Celebrate the ‘super seniors,’ who should mean great things in 2021

Ivan Maiselby:Ivan Maisel08/05/21

Ivan_Maisel

Come sit out here on the limb with me while I make a prediction so grandiose that you can smell the bourbon — except that it’s 2:42 p.m. on Wednesday and the strongest thing I’ve guzzled today is unsweetened tea.

The 2021 season will be the best-played season in the history of college football.

Down on the Alabama Gulf Coast where I grew up, there is a phenomenon called a jubilee, wherein fish, crab and shrimp of all shapes and sizes swim to shallow water and practically leap into the cookware. Just about every college football program this fall is going to have a full skillet.

Because the NCAA gave everyone a free year of eligibility to compensate for the pandemic, the sixth-year “super seniors” that can and did stick around will make rosters older, more experienced and deeper than they’ve been in 40 years.

“You could argue that this will be the oldest college football ever is,” Virginia Tech coach Justin Fuente said.

“I feel like we have good balance within our six classes now,” said no college football coach ever — until Kentucky’s Mark Stoops at SEC Media Days.

The worth of age and experience usually is measured more accurately during March Madness, as when Virginia made its stunning run to the NCAA men’s basketball championship in 2019. Older players are stronger physically and mentally. Older players provide more depth that a coach is confident to use.

Pitt coach Pat Narduzzi begins preseason practice with 13 super seniors. “Three years ago, we were out in July, watching our guys run around (in) a 30-minute workout,” he said, “and I’m looking at our linebackers thinking, ‘We’re in trouble. I mean, we’re in deep trouble.’ Now, you better show up at practice. You better be ready to go or you’re going to get beat out.”

The numbers are staggering. Ole Miss came out of spring practice with 13 seniors on its two-deep. Iowa State has 25 seniors, eight of them sixth-year guys.

“They felt that there was a gap somewhere they could improve and take advantage of this,” Cyclones coach Matt Campbell said, “and I think my ask as the coach is, ‘Don’t come back just to come back; come back to improve.’ ”

A senior who improves is a force. Multiply that by 25.

“Their leadership on and off the field, to demand the standard day-in and day-out, has been exceptional,” Campbell said.

Arizona State returns 30 lettermen on defense. Texas Tech will start 10 seniors on defense. And on and on. There’s an advantage in maturity, physically and emotionally. The coordinator can hand out a thicker playbook, too.

“I think having that experience will allow us to do more than we have in the past,” Wake Forest sixth-year linebacker Luke Masterson said, “because we have guys who understand the game of football on multiple different levels.”
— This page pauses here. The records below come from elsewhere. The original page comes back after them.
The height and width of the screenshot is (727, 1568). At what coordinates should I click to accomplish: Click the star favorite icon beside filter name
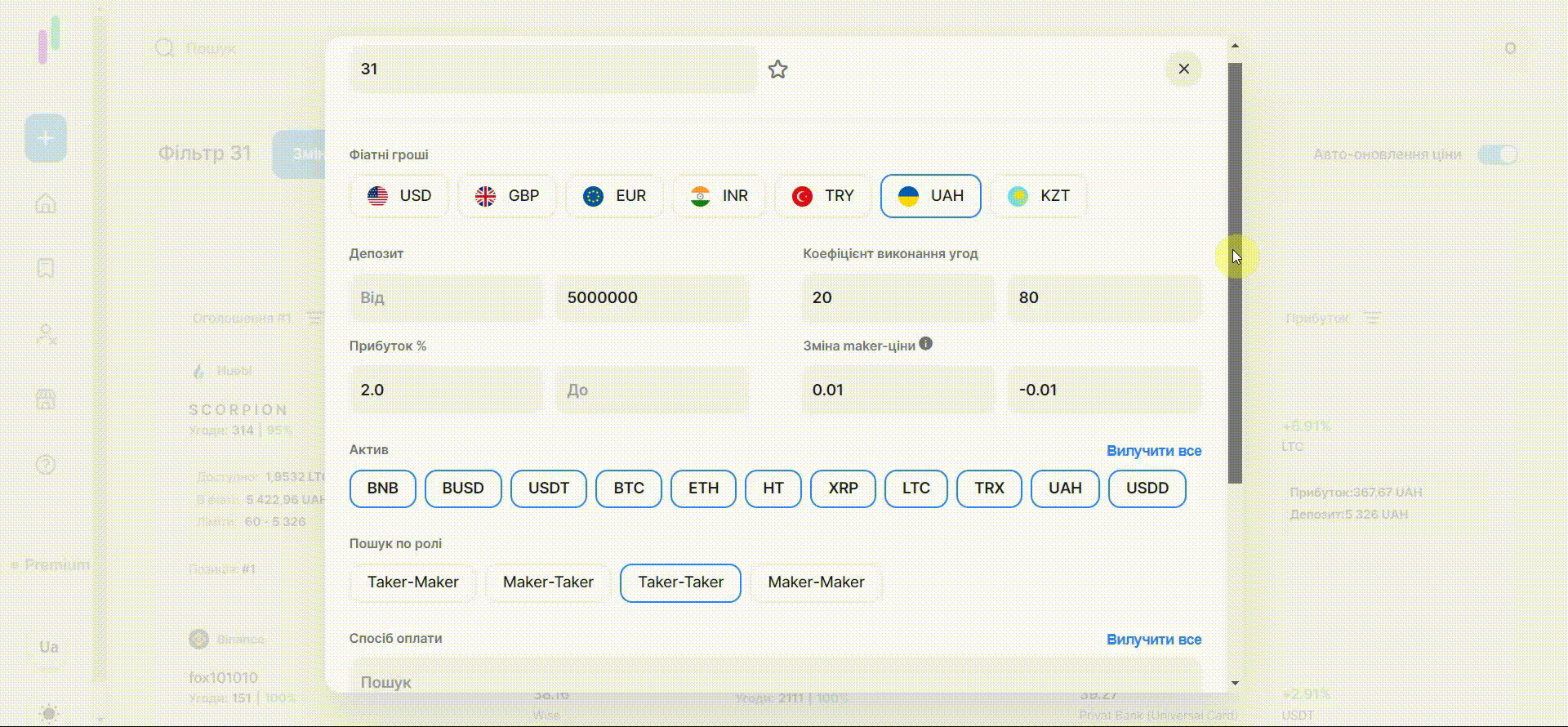777,69
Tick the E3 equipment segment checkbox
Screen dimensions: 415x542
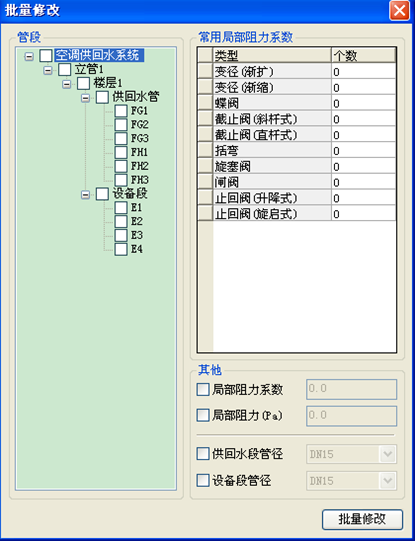(x=121, y=235)
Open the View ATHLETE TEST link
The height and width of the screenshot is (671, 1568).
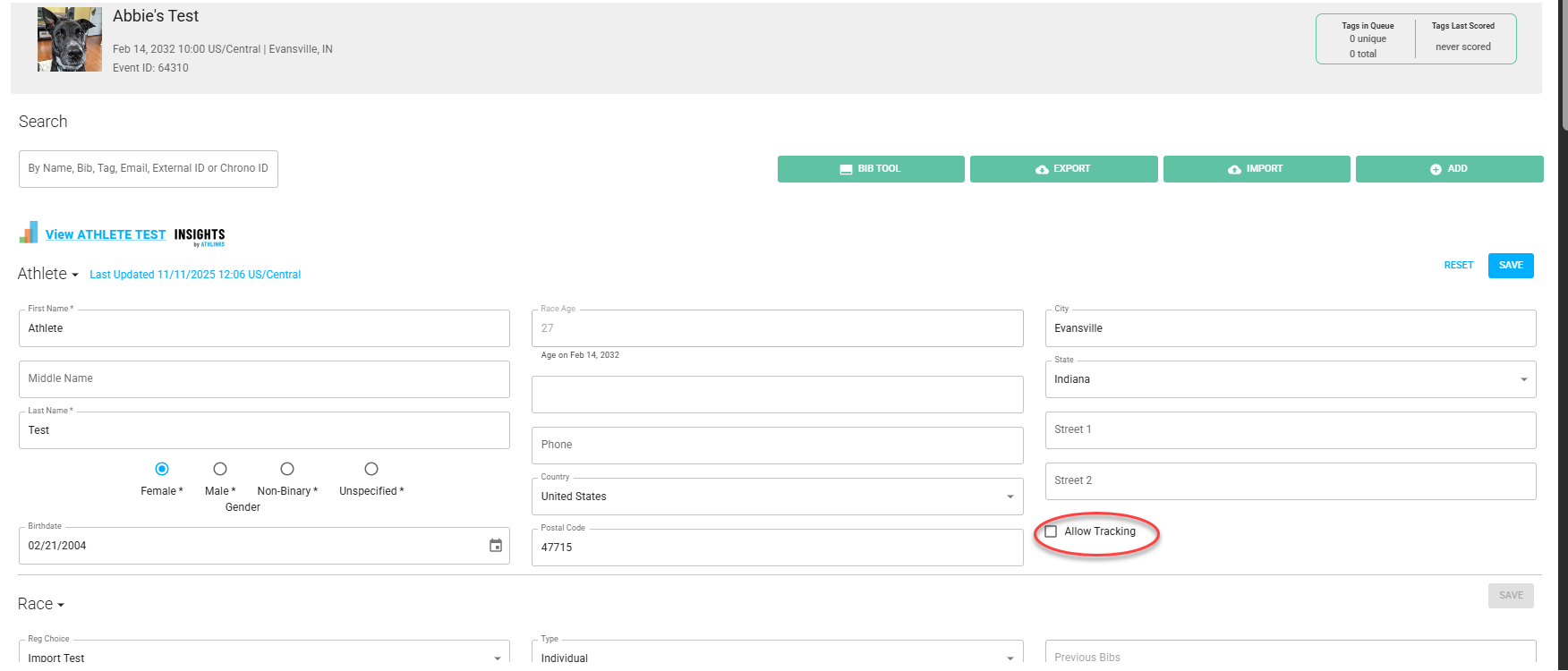[x=106, y=234]
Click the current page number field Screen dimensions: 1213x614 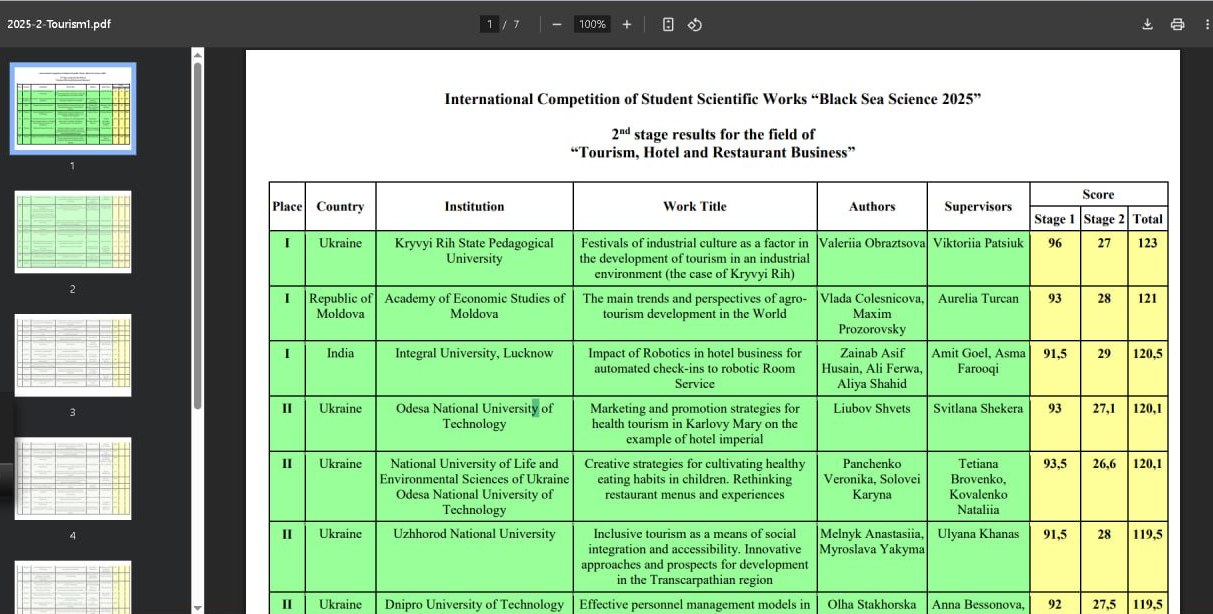[490, 24]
‘Super seniors’ a one-year reversal of a trend

The jubilee of older players has slowed an unmistakable trend of the past 40 years, when college football became younger. In the 1980s, after a USFL owner named Donald Trump signed the 1982 Heisman winner, Georgia tailback Herschel Walker, after his junior season, the NFL relaxed its policy, eventually allowing players to become draft-eligible three years out of high school.
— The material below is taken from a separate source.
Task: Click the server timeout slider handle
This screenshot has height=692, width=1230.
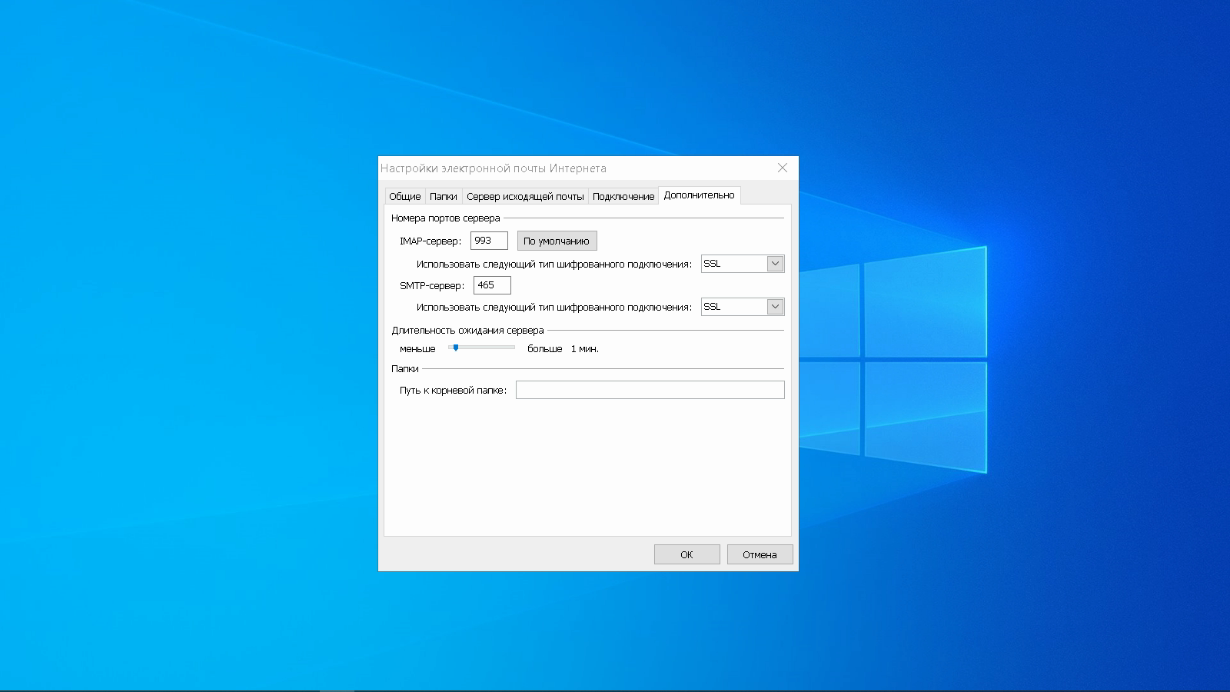Action: [x=455, y=348]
In the 1990s, Florida State remained a perennial national championship contender with an assembly line of fourth-year junior quarterbacks. They redshirted one season, backed up for two, then played for two.

In the early 2000s, when then-coach Pete Carroll transformed USC into a dynasty, he flipped the traditional philosophy of redshirting. What had been “Come in and wait your turn” became “Come in and I’ll give you a chance.” Word spread quickly among top recruits that Carroll didn’t favor upperclassmen, and the Trojans reaped the benefits.
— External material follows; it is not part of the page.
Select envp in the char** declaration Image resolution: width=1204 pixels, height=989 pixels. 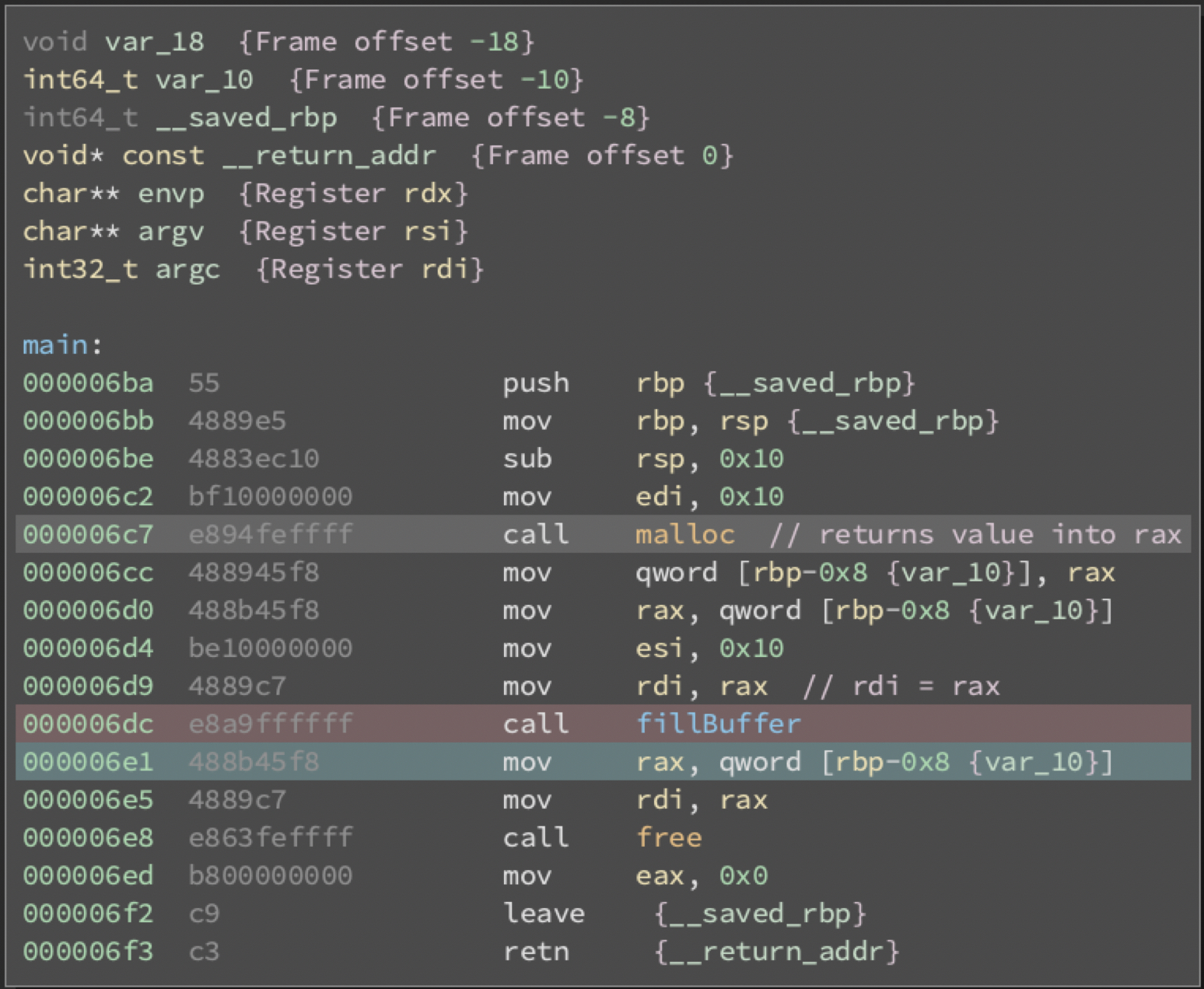click(170, 194)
As more top-level players began to leave after their junior year, the roster paradigm shifted. Three-and-out, forever the battle cry of defenses, came to be the goal of every first-year player worth his five stars: Play three seasons and head for the NFL. Talented seniors, once a goal, became a luxury, especially after the NCAA allowed players to transfer upon graduation. With so many players attending classes in the summer, graduating in three years no longer is a novelty.

All of which makes this season seem even more unusual. And unless there’s another pandemic, this season will be a one-off. Even if the roots of these veteran players are buried in the tainted soil of the pandemic, it’s nice to think that all the hardships and misery of the 2020 season will blossom into an array of gifts.

Masterson, Wake Forest’s sixth-year linebacker, not only gets another season of college football, he will practice and play with his little brother, Christian. Christian was a seventh-grader when Luke signed with Wake in February 2016.

“He’s so much younger than me,” Luke said. “That (playing with him) was a thought that never really crossed my mind.”

Luke Masterson is the oldest of eight children, experience that comes in handy as he surveys Wake’s locker room.

“It is weird,” Masterson said. “I was born in ’98 and the majority of our team was born in the 2000s.”

It will be weird, and it should be wonderful. As college football fans, we just can’t get used to it.